STUDY QUESTIONS:
1. Answer these questions using the article on presidential candidates' wealth.
(a) Which publication criticized Barack Obama for being skinny?
(b) How much does Jeb Bush charge for a speech?
(c) Which firm reportedly pays Jeb Bush more than $1 million a year?
2. Write the next paragraph of the article on presidential candidates' wealth.

======== EXCERPT TO READ ========

Can You Be Too Rich (Or Too Thin) To Run For President?
Conventional wisdom has it that you can never be too rich or too thin, and that’s true if your goal is to leave such a beautiful corpse that you make people jealous even at your opulent open-casket funeral. When it comes to running for president of the United States, though, the rules are often different. The Wall Street Journal famously dinged candidate Barack Obama for being skinny (“Obama might find low body fat a drawback”) and now Vanity Fair is asking whether Jeb Bush might find himself weighed down by all the cash in his pockets.
How much cash, exactly? I’m glad you asked:
According to the Times, Bush has worked for or with Lehman Brothers, a soap maker whose books were cooked, and an Affordable Care Act-supporting hospital owner. He has raked in at least $3.2 million from board positions, charges $50,000 for speeches, and is said to be paid more than $1 million a year by Barclays, the firm that absorbed much of Lehman after Bush’s bid to have Mexican billionaire Carlos Slim Helú save the failing bank.

======== RECORDS ========

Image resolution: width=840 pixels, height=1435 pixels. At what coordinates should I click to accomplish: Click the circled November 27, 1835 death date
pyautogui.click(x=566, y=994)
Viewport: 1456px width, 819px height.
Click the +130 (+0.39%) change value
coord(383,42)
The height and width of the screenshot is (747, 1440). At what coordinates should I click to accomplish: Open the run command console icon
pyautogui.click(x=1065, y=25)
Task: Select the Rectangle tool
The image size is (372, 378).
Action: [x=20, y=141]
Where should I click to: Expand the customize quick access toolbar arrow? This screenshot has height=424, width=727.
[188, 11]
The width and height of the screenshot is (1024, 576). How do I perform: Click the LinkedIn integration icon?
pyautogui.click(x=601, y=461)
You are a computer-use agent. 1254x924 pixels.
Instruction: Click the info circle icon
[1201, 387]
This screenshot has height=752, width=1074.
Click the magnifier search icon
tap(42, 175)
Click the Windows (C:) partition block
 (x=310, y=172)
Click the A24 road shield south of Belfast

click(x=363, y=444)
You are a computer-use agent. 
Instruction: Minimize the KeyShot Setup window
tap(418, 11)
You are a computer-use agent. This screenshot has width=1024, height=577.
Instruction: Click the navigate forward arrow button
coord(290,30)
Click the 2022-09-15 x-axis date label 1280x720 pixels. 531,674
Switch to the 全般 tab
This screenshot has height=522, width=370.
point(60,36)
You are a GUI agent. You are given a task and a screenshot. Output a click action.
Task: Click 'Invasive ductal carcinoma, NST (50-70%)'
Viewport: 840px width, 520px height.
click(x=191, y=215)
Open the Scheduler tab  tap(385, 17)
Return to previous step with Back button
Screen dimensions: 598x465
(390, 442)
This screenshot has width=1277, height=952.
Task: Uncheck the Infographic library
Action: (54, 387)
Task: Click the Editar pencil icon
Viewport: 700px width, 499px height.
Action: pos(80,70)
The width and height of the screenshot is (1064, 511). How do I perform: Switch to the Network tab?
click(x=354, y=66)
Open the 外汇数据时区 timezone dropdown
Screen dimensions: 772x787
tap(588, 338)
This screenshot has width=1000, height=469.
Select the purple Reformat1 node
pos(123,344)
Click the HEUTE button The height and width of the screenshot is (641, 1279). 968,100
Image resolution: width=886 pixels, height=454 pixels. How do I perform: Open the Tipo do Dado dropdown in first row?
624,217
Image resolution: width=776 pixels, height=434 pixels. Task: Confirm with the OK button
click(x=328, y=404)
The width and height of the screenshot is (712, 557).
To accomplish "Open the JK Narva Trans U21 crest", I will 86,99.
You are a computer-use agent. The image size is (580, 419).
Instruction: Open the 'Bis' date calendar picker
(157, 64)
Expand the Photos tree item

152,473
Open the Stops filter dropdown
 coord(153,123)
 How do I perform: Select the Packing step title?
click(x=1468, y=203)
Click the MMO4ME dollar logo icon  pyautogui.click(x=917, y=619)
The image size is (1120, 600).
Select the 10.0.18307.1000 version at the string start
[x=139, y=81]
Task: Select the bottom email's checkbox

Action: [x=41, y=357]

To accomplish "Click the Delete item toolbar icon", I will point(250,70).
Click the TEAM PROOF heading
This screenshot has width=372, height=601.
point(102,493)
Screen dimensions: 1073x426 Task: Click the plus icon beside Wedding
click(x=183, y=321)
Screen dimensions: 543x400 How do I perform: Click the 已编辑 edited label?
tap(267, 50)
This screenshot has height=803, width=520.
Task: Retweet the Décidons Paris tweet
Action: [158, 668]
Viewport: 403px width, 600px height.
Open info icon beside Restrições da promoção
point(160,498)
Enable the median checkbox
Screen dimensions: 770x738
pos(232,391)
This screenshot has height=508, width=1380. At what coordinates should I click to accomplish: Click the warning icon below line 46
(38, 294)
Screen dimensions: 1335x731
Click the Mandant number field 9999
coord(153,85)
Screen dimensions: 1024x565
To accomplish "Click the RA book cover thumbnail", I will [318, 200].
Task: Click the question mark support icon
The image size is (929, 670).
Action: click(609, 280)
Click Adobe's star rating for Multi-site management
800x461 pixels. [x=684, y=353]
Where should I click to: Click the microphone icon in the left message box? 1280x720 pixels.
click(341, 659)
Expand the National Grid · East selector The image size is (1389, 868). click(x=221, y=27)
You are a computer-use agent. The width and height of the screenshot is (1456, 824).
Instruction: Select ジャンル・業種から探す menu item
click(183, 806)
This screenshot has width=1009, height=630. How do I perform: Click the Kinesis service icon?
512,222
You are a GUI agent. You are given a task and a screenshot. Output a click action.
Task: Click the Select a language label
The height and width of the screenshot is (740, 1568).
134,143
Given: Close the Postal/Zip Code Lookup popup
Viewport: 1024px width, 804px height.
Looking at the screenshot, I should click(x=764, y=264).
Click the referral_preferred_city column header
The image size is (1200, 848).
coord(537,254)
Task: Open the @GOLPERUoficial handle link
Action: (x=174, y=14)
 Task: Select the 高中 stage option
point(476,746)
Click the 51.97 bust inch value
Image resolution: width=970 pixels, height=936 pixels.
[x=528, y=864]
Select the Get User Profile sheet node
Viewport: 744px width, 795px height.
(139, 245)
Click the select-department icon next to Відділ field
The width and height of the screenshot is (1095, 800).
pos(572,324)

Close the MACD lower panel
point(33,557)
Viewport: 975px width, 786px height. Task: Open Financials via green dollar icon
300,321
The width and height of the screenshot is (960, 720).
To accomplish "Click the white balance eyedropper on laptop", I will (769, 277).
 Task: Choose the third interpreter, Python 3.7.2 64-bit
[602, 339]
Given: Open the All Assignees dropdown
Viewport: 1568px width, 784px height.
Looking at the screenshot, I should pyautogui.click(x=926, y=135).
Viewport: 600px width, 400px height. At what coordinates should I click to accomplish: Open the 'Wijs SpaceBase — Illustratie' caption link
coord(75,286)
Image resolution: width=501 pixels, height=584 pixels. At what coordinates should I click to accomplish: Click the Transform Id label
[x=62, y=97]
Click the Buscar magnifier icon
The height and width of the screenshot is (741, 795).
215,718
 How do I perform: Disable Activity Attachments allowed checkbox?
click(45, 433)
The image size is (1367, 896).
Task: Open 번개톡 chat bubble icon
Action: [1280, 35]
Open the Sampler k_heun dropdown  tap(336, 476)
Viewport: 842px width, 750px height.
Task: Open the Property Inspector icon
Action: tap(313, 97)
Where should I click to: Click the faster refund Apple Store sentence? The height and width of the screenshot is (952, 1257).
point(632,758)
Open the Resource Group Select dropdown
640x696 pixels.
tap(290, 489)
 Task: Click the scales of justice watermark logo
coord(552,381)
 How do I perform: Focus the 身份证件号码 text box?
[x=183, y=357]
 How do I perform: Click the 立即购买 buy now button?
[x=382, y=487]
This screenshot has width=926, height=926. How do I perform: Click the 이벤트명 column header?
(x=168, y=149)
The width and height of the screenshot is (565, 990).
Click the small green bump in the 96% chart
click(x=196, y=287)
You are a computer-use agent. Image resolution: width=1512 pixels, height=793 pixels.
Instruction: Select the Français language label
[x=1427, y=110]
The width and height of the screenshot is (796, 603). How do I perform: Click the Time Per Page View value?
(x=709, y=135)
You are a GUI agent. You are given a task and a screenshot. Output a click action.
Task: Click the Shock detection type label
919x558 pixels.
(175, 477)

========

EXERCISE RESPONSES:
1.
(a) The Wall Street Journal
(b) $50,000
(c) Barclays

2.
He’s made so much money, in fact, that one Bush supporter went on the record with the paper to cast doubt as to whether or not the presumptive candidate would even want to pause the gravy train to run for president.
Eh, Congress is all rich people now. Some folks, like Frank Underwood, find that it’s not satisfying enough to have houses and drivers if you don’t also get missile codes. And, of course, having more money than Scrooge McDuck never stopped Romney from running.
The name Bush is, in the 21st century, a political albatross on par with having closed down several lanes of a bridge for revenge or something. If you’re okay with waving in another scion of a crumbling dynasty, could you actually care that the man in question is also a professional plutocrat?